■ **DIRECTIONS**: Convert the listing lines from the one containing "Click the search" through the one containing "click(84, 542)", inclusive, into a JSON list of strings with one string per line and blank lines omitted.

#####

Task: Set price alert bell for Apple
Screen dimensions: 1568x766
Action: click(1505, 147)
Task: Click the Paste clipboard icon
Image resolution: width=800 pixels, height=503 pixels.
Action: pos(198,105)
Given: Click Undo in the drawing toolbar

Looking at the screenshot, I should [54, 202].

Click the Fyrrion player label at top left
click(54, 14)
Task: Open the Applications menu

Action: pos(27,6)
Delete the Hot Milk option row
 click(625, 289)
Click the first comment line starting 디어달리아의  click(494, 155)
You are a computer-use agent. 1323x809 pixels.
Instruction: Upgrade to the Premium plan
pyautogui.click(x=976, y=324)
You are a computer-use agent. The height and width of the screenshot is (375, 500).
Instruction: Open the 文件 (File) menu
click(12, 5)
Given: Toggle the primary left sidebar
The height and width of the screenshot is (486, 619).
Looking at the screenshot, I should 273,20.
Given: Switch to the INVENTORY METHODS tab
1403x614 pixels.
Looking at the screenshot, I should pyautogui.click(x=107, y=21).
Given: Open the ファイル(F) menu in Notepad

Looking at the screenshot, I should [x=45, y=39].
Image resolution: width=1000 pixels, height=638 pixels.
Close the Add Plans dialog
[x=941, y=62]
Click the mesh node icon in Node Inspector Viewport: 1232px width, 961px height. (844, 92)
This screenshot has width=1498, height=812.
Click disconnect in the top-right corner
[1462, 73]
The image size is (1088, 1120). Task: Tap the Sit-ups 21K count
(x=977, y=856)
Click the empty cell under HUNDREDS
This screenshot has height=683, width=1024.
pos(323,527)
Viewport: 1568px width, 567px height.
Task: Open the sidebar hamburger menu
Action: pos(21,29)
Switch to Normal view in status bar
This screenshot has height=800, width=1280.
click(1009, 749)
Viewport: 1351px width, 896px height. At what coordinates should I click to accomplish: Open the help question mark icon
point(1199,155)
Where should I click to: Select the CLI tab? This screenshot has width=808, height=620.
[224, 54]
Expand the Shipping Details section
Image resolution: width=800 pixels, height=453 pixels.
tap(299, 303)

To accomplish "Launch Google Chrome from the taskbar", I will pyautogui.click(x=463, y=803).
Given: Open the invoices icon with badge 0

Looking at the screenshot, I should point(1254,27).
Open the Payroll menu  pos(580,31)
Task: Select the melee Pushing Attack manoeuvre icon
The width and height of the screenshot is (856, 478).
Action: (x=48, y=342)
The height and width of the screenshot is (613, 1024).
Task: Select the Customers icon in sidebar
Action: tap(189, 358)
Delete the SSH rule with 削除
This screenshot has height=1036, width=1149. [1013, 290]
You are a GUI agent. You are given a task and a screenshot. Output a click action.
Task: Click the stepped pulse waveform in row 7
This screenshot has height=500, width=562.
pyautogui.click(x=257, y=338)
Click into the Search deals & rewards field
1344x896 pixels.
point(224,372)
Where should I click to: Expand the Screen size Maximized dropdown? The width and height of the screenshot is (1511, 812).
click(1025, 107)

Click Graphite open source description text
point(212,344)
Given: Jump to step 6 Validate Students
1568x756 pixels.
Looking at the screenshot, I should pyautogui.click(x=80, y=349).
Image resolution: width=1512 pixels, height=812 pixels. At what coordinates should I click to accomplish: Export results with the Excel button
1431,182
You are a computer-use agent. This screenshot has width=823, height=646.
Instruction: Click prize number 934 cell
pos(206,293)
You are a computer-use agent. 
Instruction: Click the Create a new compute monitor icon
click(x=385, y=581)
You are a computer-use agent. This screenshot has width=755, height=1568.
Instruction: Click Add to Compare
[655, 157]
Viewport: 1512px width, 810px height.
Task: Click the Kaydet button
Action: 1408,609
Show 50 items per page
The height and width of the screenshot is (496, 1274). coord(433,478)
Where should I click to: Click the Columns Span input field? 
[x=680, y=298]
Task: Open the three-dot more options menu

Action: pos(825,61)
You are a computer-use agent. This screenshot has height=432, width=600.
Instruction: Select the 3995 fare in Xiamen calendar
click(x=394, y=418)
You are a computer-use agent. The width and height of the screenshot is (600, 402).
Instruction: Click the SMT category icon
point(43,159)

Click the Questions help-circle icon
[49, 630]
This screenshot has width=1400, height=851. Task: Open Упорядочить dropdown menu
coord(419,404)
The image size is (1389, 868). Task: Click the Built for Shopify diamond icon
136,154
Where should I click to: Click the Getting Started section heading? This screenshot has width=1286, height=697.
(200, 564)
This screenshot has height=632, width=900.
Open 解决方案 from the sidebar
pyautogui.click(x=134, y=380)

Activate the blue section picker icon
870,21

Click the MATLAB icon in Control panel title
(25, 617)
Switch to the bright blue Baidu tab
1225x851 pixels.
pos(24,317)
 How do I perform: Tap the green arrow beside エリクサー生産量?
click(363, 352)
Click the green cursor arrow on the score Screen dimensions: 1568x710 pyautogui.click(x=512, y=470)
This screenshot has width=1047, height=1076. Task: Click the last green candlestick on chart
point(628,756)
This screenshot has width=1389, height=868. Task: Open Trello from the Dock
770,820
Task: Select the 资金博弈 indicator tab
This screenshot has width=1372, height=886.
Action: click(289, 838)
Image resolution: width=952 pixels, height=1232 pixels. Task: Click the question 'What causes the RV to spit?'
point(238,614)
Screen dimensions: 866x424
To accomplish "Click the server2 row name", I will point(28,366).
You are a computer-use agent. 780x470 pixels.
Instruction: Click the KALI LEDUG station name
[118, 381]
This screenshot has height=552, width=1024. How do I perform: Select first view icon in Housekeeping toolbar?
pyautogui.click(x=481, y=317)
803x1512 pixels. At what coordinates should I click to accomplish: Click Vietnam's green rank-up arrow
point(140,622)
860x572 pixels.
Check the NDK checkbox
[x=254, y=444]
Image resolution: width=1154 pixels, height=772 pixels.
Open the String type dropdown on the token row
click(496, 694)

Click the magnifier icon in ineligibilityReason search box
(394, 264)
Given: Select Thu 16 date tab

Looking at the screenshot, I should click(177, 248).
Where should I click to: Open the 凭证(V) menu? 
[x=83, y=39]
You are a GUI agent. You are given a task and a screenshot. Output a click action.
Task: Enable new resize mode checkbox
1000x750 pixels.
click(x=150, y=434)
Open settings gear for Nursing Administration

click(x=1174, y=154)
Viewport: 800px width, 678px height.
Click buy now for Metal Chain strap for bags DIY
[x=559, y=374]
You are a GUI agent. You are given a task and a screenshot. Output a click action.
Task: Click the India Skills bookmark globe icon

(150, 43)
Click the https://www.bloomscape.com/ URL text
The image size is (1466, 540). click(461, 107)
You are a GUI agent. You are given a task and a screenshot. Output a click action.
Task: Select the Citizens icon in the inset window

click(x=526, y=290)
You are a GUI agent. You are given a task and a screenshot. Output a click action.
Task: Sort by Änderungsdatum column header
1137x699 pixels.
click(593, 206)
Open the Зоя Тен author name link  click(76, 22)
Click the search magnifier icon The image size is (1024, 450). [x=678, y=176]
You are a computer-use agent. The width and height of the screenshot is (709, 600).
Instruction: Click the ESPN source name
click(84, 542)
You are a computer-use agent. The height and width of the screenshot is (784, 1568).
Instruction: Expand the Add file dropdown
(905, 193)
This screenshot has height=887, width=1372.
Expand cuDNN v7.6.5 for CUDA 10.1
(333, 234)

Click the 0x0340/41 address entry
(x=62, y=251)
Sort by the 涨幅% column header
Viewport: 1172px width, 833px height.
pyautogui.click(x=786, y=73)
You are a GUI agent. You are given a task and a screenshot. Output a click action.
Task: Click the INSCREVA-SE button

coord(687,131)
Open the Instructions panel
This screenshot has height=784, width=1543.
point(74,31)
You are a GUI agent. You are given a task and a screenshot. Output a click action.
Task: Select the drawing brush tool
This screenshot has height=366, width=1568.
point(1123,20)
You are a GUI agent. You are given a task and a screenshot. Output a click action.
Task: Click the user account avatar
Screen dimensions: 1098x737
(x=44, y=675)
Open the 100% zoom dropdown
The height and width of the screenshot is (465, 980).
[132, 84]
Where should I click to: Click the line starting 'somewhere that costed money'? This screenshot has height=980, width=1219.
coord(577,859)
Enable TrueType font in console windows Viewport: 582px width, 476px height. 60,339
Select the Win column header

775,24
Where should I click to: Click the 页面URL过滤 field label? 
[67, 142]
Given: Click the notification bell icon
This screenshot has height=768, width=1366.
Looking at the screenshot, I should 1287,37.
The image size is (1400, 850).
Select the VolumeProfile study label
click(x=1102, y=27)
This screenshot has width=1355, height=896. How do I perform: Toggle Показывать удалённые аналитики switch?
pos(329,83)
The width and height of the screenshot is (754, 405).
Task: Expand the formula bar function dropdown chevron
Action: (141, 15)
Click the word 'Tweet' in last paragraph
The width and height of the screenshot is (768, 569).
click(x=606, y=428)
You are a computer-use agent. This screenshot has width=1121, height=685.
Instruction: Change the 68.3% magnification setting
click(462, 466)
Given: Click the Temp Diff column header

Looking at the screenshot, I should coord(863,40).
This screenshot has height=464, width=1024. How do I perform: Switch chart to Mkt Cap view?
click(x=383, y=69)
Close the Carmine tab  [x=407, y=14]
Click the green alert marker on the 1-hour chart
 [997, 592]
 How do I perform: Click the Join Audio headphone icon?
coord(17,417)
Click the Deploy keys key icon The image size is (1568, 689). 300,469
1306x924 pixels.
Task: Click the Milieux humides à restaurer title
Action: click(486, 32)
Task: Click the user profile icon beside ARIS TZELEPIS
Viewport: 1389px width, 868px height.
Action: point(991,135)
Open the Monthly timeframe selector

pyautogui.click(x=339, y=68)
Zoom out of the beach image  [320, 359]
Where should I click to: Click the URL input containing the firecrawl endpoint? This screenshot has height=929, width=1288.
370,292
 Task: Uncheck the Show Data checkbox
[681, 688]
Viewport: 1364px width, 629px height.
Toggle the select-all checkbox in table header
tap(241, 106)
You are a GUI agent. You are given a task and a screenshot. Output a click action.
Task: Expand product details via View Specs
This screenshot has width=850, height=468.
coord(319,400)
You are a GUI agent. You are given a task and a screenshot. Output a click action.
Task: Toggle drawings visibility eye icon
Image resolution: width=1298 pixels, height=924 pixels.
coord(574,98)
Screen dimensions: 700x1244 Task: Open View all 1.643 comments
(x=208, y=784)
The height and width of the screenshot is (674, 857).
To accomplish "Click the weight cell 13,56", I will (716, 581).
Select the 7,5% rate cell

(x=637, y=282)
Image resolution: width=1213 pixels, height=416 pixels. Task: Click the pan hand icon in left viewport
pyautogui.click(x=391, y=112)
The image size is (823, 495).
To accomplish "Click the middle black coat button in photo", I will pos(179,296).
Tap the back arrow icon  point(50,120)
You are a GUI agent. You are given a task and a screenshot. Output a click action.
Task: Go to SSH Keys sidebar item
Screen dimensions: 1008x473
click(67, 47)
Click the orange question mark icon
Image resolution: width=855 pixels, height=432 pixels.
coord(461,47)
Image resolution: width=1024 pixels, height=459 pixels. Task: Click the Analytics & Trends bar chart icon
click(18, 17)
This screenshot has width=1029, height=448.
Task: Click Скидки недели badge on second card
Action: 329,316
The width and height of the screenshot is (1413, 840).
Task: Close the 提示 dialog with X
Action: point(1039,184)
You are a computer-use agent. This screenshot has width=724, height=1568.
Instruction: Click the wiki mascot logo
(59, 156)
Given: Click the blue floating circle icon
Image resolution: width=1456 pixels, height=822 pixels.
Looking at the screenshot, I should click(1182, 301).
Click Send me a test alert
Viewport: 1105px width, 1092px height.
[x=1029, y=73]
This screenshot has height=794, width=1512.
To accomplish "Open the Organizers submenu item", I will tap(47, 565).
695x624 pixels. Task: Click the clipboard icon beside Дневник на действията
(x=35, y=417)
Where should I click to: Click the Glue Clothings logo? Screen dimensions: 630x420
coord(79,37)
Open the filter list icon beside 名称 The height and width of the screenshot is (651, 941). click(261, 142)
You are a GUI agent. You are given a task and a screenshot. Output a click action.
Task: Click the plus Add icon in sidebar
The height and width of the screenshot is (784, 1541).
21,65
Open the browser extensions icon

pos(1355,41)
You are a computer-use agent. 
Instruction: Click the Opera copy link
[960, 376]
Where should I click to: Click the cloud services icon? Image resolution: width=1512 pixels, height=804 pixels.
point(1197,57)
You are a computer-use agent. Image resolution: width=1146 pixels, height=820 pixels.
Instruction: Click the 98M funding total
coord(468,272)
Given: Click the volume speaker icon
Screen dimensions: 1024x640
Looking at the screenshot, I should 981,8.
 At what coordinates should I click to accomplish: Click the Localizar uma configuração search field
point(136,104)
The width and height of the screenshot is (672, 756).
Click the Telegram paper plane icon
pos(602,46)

#####

■ **SOLVED EXERCISE**:
[
  "Click the search magnifier icon The image size is (1024, 450). [x=678, y=176]",
  "You are a computer-use agent. The width and height of the screenshot is (709, 600).",
  "Instruction: Click the ESPN source name",
  "click(84, 542)"
]